Why questions? Investigating the social basis of questioning for learning

Project Details


Asking questions is a common way that families and teachers support children's learning, and different types of questions influence children's exploration and understanding. Yet we still know little about the role of questioning in STEM learning. This project investigates how and why certain types of questions may be better at fostering learning. In particular, in contrast to questions asked by a person seeking to learn something new (information-seeking questions), children may learn better from questions asked by someone who clearly knows the answer and intends to teach (pedagogical questions). This project bridges what we know about the development of children's thinking with research on how specific types of questions work to support young children's learning of science. To learn more about this, it examines the role of two types of questions across a range of scientific methods including experiments in laboratory settings, observation of children's conversations with parents and teachers in museums and classrooms, and interventions to test how types of questions work in the everyday activity of storybook reading. In addition to their importance for families, project findings will be valuable to preschool and elementary teachers and to educators who work in informal science settings such as science museums, zoos, and play centers. The project is supported by the EHR Core Research (ECR) program, which funds basic research that seeks to understand, build theory to explain, and suggest interventions (and innovations) to address persistent challenges in STEM interest, education, learning, and participation.

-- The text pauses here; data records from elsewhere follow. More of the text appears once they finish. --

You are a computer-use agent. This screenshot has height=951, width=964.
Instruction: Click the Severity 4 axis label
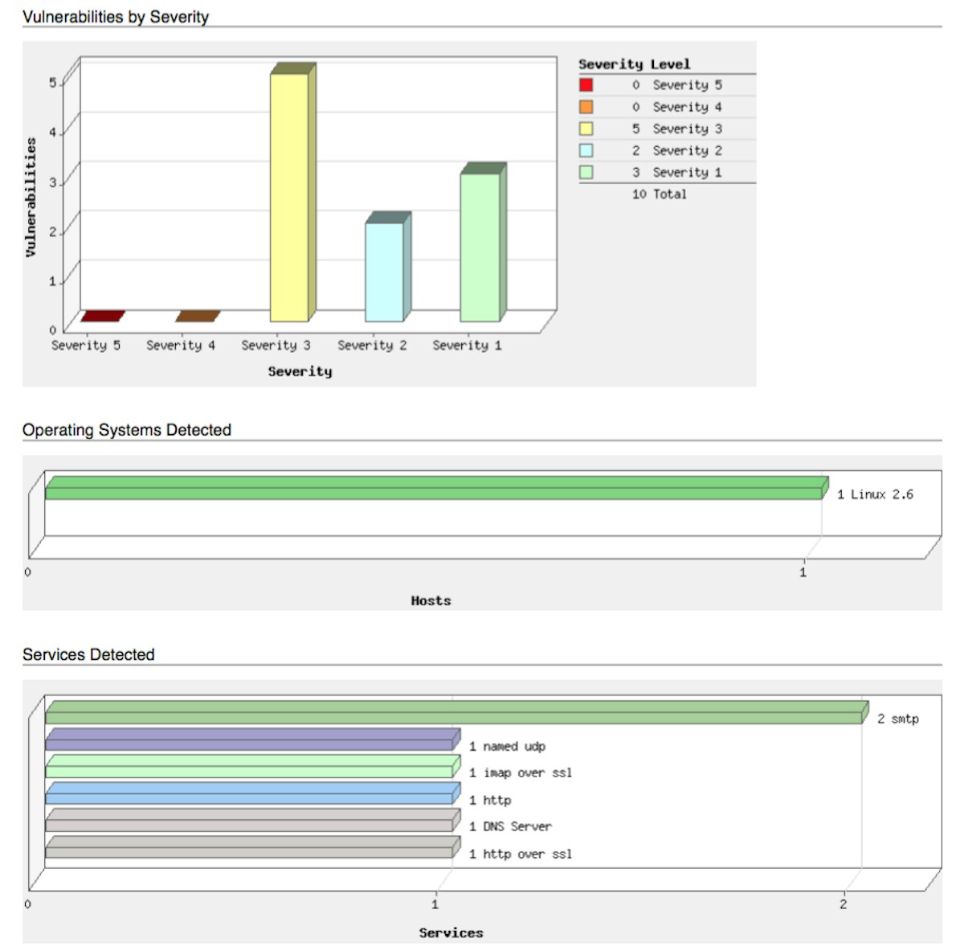tap(181, 346)
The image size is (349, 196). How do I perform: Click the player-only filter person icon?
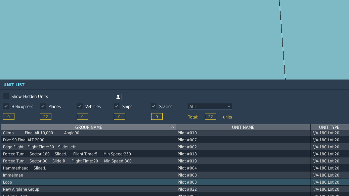click(x=118, y=97)
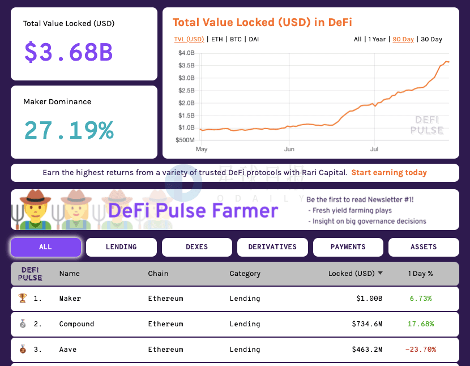The image size is (470, 366).
Task: Select the 1 Year chart range
Action: [377, 39]
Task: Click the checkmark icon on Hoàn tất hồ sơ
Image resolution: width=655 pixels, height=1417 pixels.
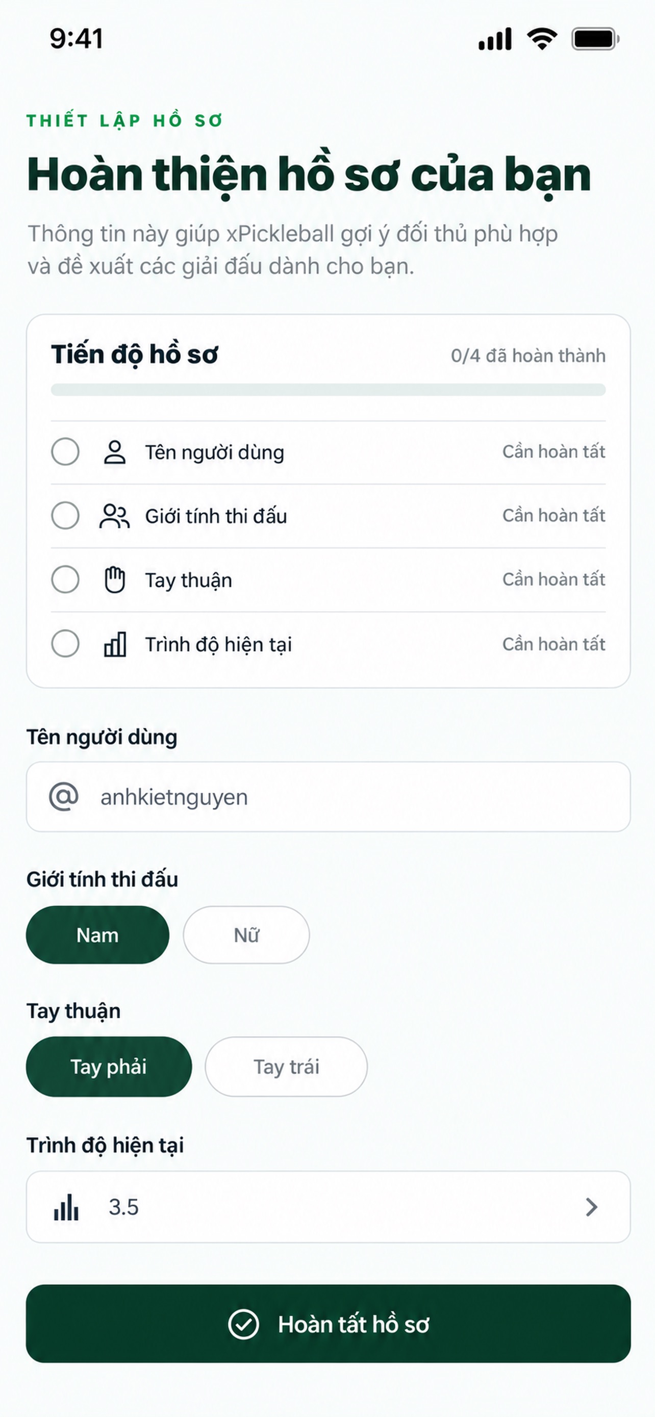Action: pyautogui.click(x=243, y=1324)
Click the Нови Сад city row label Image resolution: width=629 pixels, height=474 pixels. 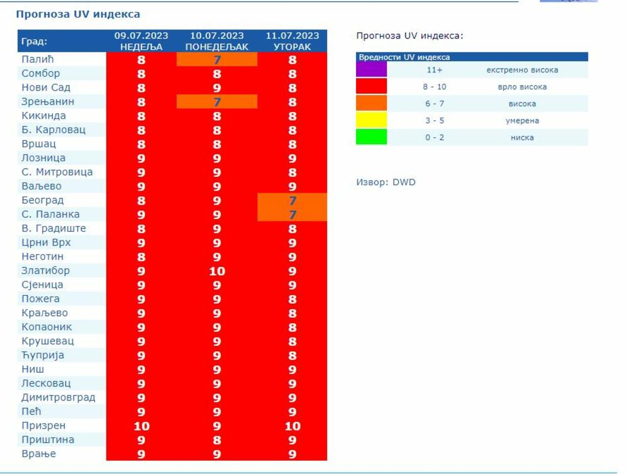(46, 87)
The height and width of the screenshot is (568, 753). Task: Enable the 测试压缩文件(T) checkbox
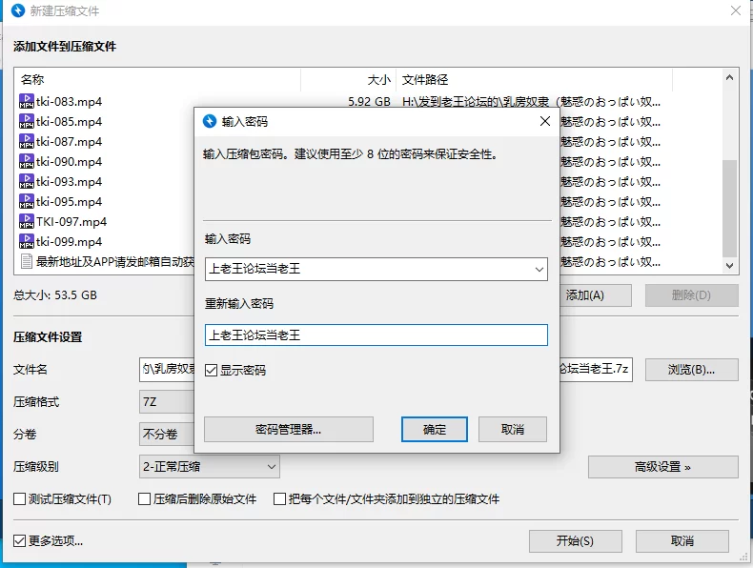click(x=20, y=499)
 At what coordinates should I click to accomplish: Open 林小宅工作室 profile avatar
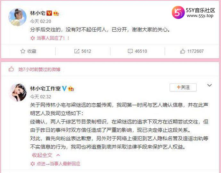click(18, 93)
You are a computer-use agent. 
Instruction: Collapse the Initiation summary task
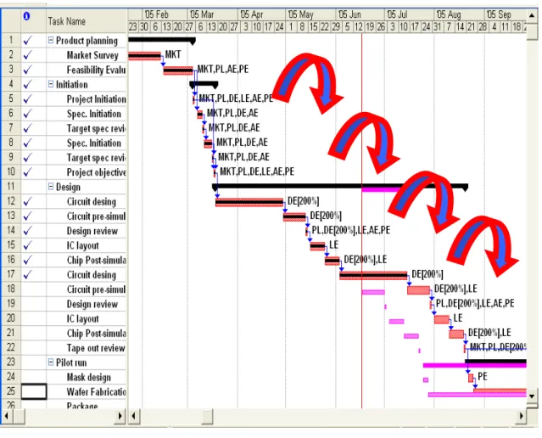[51, 84]
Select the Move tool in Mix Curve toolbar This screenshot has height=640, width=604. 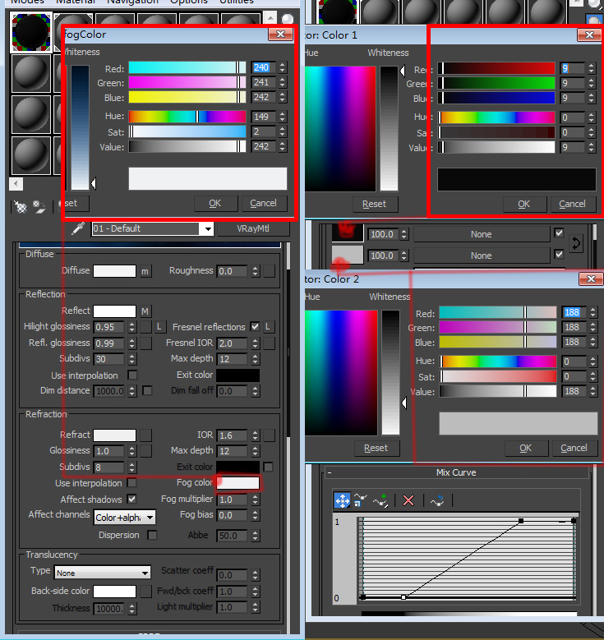(x=342, y=500)
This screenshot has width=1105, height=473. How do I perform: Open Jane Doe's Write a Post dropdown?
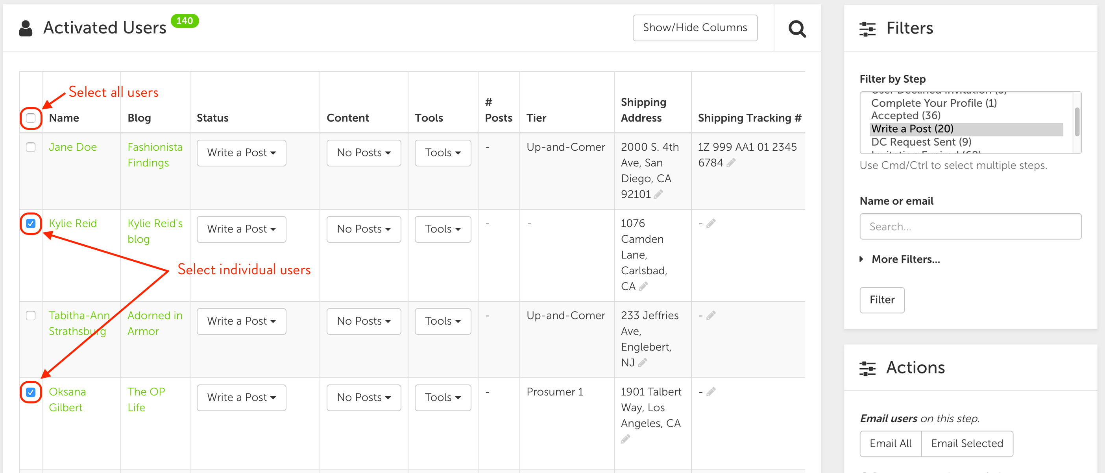click(x=241, y=153)
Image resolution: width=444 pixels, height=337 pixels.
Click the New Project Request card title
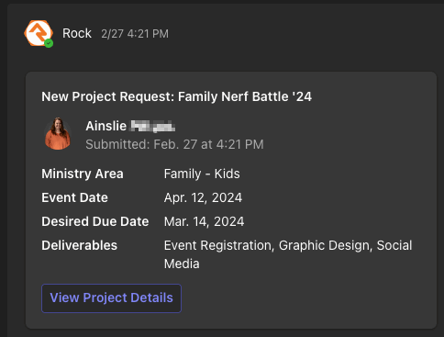click(x=176, y=96)
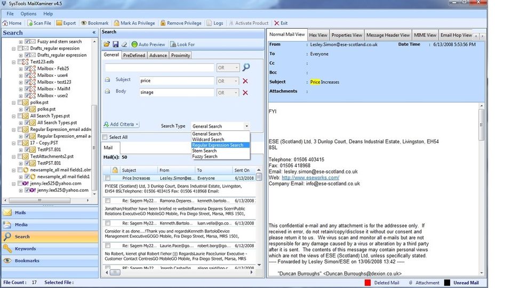Open the Hex View tab
The height and width of the screenshot is (288, 512).
(x=318, y=35)
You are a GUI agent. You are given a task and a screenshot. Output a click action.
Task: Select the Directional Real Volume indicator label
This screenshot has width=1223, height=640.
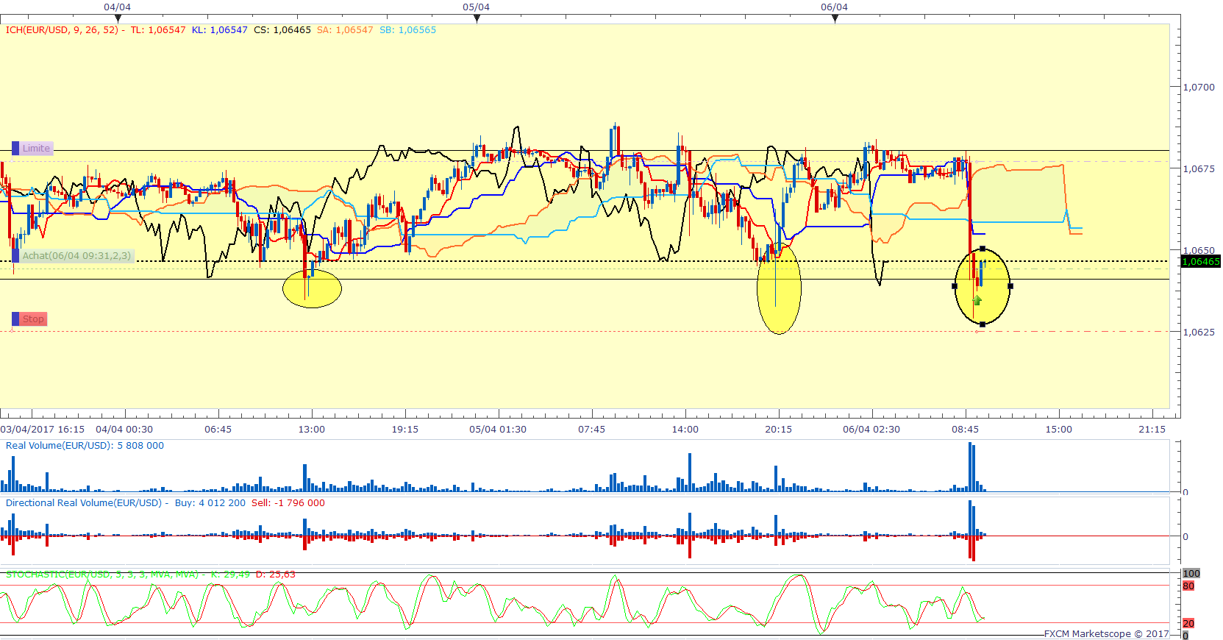(x=83, y=503)
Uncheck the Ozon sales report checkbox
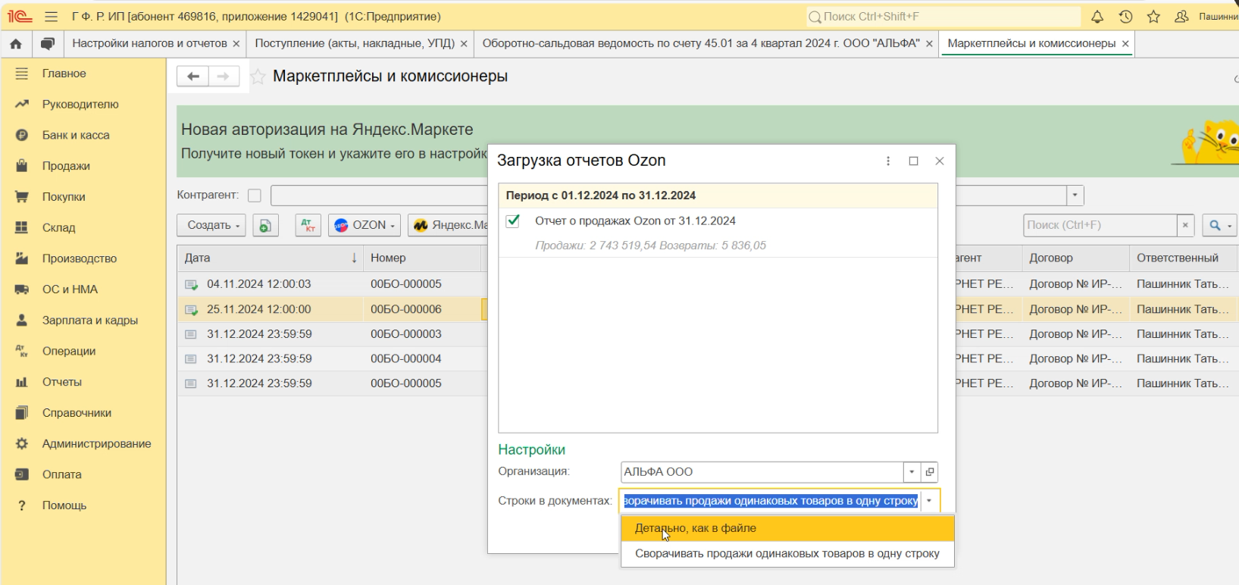This screenshot has width=1239, height=585. (x=513, y=221)
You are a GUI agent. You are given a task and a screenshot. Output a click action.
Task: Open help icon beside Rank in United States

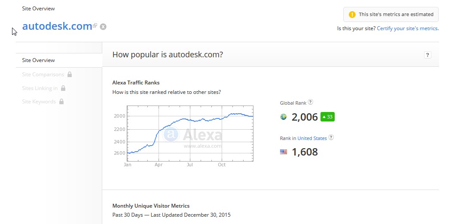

The project builds upon a long tradition of educational and developmental research on children's learning from questions in formal and informal STEM learning environments. Taking a new perspective, the project takes into account the relations among questions, the questioner, and learning goals. Specifically, it proposes that questions from knowledgeable others who intend to teach (i.e., pedagogical questions) may facilitate learning by eliciting children's inferences about the importance of the scientific subject being questioned, and by encouraging their further exploration and discovery learning. These assumptions will be tested across five empirical studies, each with its own specific aim. Aim 1 is to identify pedagogical questions and their effects on children's learning and exploration of scientific information in a controlled laboratory environment. Aim 2 seeks to characterize the use of pedagogical questions in math, physics, and biology classrooms using archival videos and transcripts from the ClassBank database, and explores the relation of pedagogical questions to student engagement. Aim 3 is to characterize the use of pedagogical questions in naturalistic parent-child conversations documented in the CHILDES (Child Language Data Exchange System) database, and explore the influence of socio-cultural factors on parents' tendencies to ask different types of questions. These factors include family socioeconomic status, presence of mothers and fathers, children's age, historical trend, and others. Aim 4 tests how natural variation in parents' use of pedagogical questions relates to children's learning and exploration in a science museum. Aim 5 tests an intervention that prompts parents to ask pedagogical questions during storybook sharing and examines how this intervention relates to children's learning of scientific knowledge. Across these five studies pedagogical questions are expected to have a facilitative role for children's learning and exploration, while socio-cultural factors are expected to influence how pedagogical questions are asked by parents and interpreted by children. Taken as a whole, this project has potential to deliver empirical evidence and a more comprehensive theory about when and why questions lead to learning. This research is important to society because it can lead to evidence-based recommendations about how to effectively use questions to enhance STEM teaching and children's learning.